There is accumulating evidence that the natriuretic peptides themselves have effects on glucose and insulin related pathways, including the ability to facilitate glucose transport via cyclic-GMP23,24
and stimulate lipolysis.25
Experimental models suggest that natriuretic peptides increase expression of PGC-1α,26
a transcriptional coactivator that plays a central role in maintaining glucose, lipid, and energy homeostasis.27
In fact, a recent study in mice showed that over-expression of BNP led to upregulation of PGC-1α and less accumulation of abdominal adiposity on a high fat diet;26
this finding appeared more pronounced for visceral than subcutaneous adiposity. In addition, a recent meta-analysis of genetic data indicated that BNP promoter variants associated with higher BNP concentrations were also related to lower risk of type 2 diabetes.28
Together, these data suggest a complex, possibly bi-directional interplay between low natriuretic peptides, visceral adiposity, and insulin resistance.

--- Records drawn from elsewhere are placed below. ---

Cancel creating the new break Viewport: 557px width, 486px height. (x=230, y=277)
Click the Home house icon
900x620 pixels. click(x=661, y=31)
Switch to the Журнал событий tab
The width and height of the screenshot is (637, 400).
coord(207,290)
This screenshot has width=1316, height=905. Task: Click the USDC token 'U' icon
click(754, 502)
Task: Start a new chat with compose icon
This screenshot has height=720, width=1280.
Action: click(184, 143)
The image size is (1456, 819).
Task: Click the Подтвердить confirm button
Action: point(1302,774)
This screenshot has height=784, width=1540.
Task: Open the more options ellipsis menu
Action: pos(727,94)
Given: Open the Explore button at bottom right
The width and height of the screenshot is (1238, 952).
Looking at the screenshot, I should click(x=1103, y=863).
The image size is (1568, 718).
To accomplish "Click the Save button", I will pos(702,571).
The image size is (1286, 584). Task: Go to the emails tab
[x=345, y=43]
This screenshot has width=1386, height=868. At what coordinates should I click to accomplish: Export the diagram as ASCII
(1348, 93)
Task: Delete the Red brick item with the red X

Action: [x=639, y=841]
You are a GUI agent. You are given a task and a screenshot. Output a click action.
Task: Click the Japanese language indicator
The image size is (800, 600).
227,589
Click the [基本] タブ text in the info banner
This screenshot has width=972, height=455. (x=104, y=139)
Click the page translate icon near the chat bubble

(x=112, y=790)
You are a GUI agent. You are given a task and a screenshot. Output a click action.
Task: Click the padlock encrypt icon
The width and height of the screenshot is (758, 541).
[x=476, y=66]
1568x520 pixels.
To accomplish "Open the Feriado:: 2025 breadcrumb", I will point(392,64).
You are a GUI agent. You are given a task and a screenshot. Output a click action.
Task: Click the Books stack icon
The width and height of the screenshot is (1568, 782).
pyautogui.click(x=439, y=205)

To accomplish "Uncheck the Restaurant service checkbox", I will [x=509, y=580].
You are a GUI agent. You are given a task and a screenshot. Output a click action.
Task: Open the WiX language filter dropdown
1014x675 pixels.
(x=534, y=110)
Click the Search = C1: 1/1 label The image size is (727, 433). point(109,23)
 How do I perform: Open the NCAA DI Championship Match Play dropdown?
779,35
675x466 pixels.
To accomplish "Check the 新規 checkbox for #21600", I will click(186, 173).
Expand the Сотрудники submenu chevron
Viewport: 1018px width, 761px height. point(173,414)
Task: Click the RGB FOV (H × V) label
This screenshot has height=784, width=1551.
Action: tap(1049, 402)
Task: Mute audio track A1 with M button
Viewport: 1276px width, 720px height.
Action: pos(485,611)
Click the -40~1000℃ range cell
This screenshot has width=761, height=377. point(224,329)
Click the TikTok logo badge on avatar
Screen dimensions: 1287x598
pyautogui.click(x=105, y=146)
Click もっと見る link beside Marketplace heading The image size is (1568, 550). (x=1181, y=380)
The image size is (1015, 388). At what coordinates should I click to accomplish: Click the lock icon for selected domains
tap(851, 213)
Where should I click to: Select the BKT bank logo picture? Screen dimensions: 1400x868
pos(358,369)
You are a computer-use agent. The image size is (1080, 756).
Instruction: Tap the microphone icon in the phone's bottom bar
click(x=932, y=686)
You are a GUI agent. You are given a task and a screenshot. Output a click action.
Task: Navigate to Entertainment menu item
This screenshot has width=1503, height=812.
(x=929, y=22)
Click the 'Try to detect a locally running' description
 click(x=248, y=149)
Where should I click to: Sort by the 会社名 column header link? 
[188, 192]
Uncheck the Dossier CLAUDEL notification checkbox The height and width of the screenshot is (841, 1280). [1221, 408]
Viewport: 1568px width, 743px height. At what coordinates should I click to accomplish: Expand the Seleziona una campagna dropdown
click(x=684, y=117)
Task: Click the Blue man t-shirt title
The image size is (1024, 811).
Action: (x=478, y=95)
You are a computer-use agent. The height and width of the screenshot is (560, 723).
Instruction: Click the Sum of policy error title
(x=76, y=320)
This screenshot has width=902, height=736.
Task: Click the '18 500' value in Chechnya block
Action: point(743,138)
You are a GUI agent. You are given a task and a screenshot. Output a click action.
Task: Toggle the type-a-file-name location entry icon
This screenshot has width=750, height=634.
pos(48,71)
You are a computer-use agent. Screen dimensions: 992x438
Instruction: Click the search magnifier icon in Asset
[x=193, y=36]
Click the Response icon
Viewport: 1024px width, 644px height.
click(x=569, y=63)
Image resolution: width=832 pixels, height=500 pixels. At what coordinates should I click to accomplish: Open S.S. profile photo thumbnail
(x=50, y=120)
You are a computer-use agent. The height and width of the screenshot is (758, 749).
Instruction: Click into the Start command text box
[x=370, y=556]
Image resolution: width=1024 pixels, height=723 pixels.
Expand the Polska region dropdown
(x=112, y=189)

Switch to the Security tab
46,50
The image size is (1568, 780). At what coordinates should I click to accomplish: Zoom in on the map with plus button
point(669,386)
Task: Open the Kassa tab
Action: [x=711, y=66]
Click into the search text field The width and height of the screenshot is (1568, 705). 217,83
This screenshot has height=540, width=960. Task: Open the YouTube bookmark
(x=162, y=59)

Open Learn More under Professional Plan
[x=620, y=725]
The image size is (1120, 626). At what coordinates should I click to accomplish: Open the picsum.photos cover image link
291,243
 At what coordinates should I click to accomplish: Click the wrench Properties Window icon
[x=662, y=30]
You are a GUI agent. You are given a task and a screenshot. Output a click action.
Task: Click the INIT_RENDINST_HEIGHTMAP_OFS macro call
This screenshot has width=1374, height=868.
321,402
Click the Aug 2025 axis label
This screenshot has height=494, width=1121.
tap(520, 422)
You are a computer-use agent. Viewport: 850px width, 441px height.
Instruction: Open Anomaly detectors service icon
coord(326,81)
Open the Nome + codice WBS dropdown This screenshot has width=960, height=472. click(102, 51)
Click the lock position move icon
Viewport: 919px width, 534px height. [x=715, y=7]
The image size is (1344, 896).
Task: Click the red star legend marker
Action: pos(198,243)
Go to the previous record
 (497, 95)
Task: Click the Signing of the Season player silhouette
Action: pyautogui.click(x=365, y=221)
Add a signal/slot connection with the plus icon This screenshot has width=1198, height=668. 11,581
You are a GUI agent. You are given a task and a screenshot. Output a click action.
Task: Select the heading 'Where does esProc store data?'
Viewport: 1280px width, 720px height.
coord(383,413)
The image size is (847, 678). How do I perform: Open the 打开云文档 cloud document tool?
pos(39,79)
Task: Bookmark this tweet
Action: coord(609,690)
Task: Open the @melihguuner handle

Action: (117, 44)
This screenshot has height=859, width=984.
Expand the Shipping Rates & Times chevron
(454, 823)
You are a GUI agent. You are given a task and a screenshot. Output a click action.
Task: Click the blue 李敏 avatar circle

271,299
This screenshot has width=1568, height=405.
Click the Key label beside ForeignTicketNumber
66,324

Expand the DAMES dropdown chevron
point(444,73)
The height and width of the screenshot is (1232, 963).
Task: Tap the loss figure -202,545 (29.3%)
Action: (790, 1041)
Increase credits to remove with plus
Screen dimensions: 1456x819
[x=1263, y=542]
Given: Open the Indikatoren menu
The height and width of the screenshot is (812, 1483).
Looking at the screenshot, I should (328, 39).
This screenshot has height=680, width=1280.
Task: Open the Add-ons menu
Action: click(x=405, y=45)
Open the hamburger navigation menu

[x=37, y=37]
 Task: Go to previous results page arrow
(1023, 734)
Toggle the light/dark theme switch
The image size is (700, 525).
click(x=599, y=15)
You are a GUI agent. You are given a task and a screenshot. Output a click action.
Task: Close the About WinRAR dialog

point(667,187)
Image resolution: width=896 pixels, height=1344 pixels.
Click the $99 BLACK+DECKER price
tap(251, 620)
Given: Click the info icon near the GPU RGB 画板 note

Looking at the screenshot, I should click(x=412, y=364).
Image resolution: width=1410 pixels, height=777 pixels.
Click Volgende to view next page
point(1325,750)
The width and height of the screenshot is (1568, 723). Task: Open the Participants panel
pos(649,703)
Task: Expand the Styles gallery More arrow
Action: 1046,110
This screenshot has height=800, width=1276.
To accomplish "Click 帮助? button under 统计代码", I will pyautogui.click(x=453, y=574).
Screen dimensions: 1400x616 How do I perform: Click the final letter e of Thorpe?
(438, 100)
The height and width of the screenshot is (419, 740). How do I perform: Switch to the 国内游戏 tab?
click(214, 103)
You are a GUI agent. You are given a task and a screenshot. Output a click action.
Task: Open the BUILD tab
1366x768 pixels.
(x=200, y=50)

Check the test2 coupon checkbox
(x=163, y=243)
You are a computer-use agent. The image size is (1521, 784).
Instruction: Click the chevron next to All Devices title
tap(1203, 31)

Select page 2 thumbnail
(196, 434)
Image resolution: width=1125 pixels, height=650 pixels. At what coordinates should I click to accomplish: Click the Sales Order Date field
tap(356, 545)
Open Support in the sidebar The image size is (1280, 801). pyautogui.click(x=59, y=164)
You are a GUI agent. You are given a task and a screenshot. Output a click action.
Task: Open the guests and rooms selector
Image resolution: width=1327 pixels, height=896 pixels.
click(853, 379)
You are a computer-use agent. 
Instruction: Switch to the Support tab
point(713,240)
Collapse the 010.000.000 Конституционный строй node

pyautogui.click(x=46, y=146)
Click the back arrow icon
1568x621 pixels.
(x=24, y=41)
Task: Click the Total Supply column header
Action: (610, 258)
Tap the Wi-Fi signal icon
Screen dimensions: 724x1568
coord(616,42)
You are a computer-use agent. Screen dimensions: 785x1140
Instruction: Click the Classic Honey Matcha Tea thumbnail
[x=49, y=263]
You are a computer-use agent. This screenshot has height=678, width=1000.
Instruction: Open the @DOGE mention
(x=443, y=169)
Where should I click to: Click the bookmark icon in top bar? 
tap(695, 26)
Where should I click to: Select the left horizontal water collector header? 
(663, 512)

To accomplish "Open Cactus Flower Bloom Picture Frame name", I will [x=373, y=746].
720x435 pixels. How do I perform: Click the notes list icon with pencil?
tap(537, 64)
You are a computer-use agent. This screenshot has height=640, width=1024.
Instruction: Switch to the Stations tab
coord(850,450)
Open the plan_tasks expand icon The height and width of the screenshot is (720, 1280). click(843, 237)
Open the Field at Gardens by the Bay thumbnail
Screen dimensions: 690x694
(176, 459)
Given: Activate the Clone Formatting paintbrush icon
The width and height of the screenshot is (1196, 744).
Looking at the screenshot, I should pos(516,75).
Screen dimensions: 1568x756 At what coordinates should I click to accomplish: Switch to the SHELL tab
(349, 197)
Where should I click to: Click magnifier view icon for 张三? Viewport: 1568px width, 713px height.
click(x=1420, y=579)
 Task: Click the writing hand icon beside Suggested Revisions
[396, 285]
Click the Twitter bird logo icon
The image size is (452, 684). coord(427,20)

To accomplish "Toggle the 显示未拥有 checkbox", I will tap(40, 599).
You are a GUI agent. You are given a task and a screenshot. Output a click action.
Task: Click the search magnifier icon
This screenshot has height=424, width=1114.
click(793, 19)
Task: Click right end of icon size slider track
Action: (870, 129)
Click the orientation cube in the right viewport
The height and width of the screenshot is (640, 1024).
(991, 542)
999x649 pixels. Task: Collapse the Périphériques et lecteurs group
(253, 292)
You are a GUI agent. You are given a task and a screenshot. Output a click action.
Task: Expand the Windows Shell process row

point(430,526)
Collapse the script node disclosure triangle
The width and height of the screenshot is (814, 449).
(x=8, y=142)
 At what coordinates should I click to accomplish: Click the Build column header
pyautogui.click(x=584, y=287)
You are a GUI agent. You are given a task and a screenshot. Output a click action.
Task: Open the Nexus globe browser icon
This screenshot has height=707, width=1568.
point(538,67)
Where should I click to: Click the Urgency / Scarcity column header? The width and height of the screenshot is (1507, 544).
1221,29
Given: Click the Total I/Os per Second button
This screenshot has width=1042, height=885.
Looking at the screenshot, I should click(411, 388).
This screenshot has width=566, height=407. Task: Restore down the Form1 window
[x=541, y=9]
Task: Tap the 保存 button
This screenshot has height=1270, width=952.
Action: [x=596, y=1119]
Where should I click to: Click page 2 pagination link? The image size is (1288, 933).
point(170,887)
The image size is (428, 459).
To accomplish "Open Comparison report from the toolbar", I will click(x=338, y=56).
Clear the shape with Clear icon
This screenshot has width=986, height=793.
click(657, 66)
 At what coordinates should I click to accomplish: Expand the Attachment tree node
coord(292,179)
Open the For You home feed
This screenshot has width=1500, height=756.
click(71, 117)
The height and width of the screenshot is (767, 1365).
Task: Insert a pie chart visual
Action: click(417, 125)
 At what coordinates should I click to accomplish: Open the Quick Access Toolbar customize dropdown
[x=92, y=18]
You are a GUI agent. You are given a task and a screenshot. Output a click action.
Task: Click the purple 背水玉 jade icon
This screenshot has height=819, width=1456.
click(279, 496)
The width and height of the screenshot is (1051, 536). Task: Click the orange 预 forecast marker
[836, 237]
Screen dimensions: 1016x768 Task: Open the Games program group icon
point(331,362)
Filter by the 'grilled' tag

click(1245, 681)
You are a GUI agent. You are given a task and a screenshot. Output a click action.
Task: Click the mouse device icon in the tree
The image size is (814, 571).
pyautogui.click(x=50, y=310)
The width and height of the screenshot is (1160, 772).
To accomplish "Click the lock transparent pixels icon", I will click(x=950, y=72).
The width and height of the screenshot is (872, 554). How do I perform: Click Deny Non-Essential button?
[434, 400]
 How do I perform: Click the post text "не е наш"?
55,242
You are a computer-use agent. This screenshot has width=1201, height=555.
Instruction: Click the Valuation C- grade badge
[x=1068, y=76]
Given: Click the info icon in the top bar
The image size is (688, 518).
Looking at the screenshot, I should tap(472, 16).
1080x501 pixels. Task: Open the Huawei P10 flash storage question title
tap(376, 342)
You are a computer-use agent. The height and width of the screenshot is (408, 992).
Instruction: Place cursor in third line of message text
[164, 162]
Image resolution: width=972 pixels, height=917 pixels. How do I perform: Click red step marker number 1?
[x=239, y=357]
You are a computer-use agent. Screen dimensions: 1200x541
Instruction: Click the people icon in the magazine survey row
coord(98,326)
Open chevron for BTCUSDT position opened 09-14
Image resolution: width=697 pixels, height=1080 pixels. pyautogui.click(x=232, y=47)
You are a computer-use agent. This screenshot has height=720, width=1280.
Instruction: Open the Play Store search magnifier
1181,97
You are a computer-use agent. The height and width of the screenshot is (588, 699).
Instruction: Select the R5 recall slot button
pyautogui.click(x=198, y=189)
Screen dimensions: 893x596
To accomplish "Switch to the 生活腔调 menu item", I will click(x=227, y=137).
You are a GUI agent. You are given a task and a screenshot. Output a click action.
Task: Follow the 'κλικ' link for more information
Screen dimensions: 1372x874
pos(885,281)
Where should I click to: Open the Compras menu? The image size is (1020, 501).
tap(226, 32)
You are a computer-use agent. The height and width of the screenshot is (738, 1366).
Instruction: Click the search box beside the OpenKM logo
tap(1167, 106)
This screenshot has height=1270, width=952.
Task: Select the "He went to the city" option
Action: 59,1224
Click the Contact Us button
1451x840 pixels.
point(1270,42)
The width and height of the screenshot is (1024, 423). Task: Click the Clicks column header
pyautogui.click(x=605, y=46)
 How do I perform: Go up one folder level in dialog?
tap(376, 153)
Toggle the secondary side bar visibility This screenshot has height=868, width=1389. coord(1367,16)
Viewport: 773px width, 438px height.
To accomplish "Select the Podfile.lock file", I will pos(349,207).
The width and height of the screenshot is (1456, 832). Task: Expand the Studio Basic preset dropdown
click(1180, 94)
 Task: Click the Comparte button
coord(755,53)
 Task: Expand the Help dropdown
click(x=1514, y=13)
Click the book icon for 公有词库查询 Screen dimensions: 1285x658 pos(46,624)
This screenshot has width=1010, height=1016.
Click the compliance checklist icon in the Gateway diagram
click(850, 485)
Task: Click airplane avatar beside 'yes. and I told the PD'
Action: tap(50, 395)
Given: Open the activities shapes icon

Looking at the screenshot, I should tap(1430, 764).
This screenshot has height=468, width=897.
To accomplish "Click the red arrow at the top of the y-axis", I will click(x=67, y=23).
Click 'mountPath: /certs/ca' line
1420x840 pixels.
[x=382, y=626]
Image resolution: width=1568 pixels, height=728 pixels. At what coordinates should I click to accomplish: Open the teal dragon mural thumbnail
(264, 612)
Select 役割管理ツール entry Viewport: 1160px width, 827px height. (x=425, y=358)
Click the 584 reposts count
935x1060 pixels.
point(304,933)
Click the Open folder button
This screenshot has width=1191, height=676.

Several limitations of this study merit consideration. The use of cross-sectional data precludes inference of a causal relation between regional adiposity and low natriuretic peptide levels. Further research is needed to elucidate possible underlying biological mechanisms. The results of our study may not be generalizable to all racial/ethnic groups or age groups, because our sample was primarily white and young to middle-aged. Furthermore, adiposity measures were limited to those who weighed <350 pounds. Since we did not subdivide subcutaneous fat into superficial and deep compartments, we cannot comment on the relative importance of these compartments with respect to variation in N-BNP. HOMA-IR is a surrogate measure of insulin resistance. It is less precise than measures obtained from the hyperinsulinemic euglycemic glucose clamp technique or the insulin suppression test. Nonetheless, it is regarded as a reasonably reliable surrogate in individuals without severely impaired pancreatic beta-cell function and it is practical for epidemiological studies.29
Notwithstanding the above limitations, the present study had several strengths. Our community-based sample was not selected on the basis of adiposity-related traits, cardiovascular disease risk factors, or natriuretic peptide levels. For assessing regional adiposity, we used a highly reproducible volumetric method of measuring SAT and VAT,30
which accounts for the heterogeneity of fat distribution throughout the abdomen. Finally, our large sample size provided adequate power for performing multivariable analyses and comparing strengths of association.